Sunday, February 1, 2009

Rooms with a View

This is an often-reproduced picture of Goethe, made by Tischbein in 1787, in the quarters Goethe shared with the artist on the Corso in Rome. Nicholas Boyle, in his biography of Goethe, writes that it was one of the few streets in the city that was regularly swept. A mile long, carriages passed regularly on its raised pavements. The scene in Tischbein's drawing seems a daytime one. It was a simple room that Goethe occupied, "small and bare," according to Boyle, "with plain wood-block floors, wooden shutters on the big windows, a bed, a table for the oil lamp and some hard chairs." From his posture, Goethe would seem to be a young man, but he was already 38. It is an intimate scene, with the viewer having the impression of having caught Goethe unawares.

There are some paintings, by other German painters in the 19th century, that likewise offer similarly intimate domestic settings, usually occupied by women. Here are a couple of my favorites. The one on the left, Caroline at the Window (1822), is by Caspar David Friedrich. Though separated from it by only 20 years, the one on the right, by Adolph von Menzel, is very modern in its feeling compared to Friedrich's painting: The Balcony Room (1845). The woman seems to be here by implication. One I really like, however, is below these two, Before the Mirror, by Georg Friedrich Kersting. It was painted in 1827, which means it probably reflects domestic arrangements in the last decade of Goethe's life. Kersting was from northern Germany and, like Friedrich, he also studied painting in Denmark.





And speaking of Denmark, the longevity of this window motif can be seen in the work of a later artist, from Copenhagen, Vilhelm Hammershøi (1864-1916).
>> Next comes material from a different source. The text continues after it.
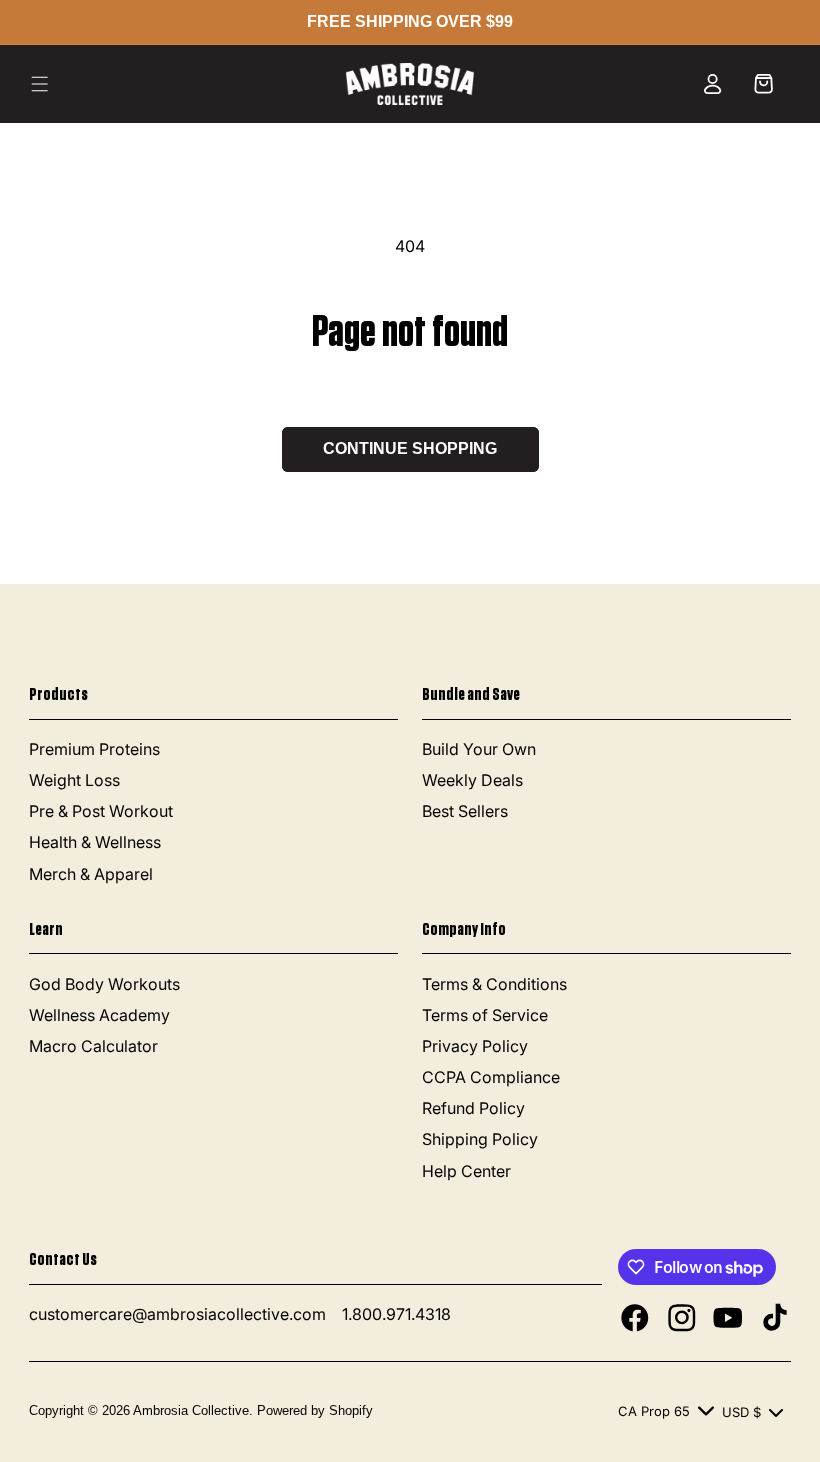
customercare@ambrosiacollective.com (177, 1314)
While Goethe is alone, he does not seem as solitary as the women in the later paintings. Still, he is separate from the life on the street, which he seems to be observing, rather than participating in. This separation from the life of contemporary Rome actually characterized Goethe's behavior. He spent most of his time while in Rome with other Germans, for instance. His major literary efforts while there concerned the completion of works he had begun before coming to Rome. As Boyle writes, Rome was "no rebirth for his poetry," as he produced no lyrical poetry of note, "or indeed any substantial new literary work at all." Nevertheless, Goethe underwent a significant personal change in Rome. The distant posture in the Tischbein drawing perhaps presages the later distant, "Olympian" Goethe.